In winter, adventure racers flock to Raid the Rock in Little Rock, which hopes in its 16th year to reinstitute the paddle portion of the race that was canceled last year due to rain and dangerous water conditions last year. Still, despite the uncooperative weather, racers faced extreme situations during the foot and bike portions of the event—starting with the 35-degree starting temperature. Even without the paddle section, the 2015 Raid the Rock course covered 24 miles of biking and 12 miles on foot, with checkpoints located in hard-to-reach spots like the middle of a creek or a culvert underneath the interstate.
Further north, the springtime brings adventure racers to Pack Rat Outdoor Center’s Brewhabushwhack at Byrd’s Adventure Center in Ozark. Unlike Raid the Rock (and other adventure races), this race isn’t dependent on fast times, but rather points awarded for teams that complete tasks. In the Brewhabushwhack, teams can complete their checkpoints in any order—but all checkpoints must be located in order to receive the most points.

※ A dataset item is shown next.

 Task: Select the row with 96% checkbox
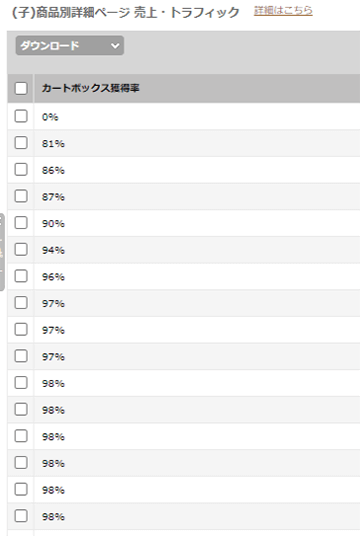coord(21,276)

In addition to these navigational points, teams earn extra rewards by completing survival tasks such as fire-building (without use of lighters or matches), knot-tying, knowledge of local flora and more. It’s an interesting spin on the concept.
Because of the challenges associated with these races, there’s never a dull moment in an adventure race—which explains the explosive growth in popularity the sport has experienced in recent years. Why simply run, paddle, bike or climb alone when you can do all those things in a single race? It’s the ultimate test of an athlete’s endurance, not to mention a chance to build a team from close friends and fellow adventure-seekers.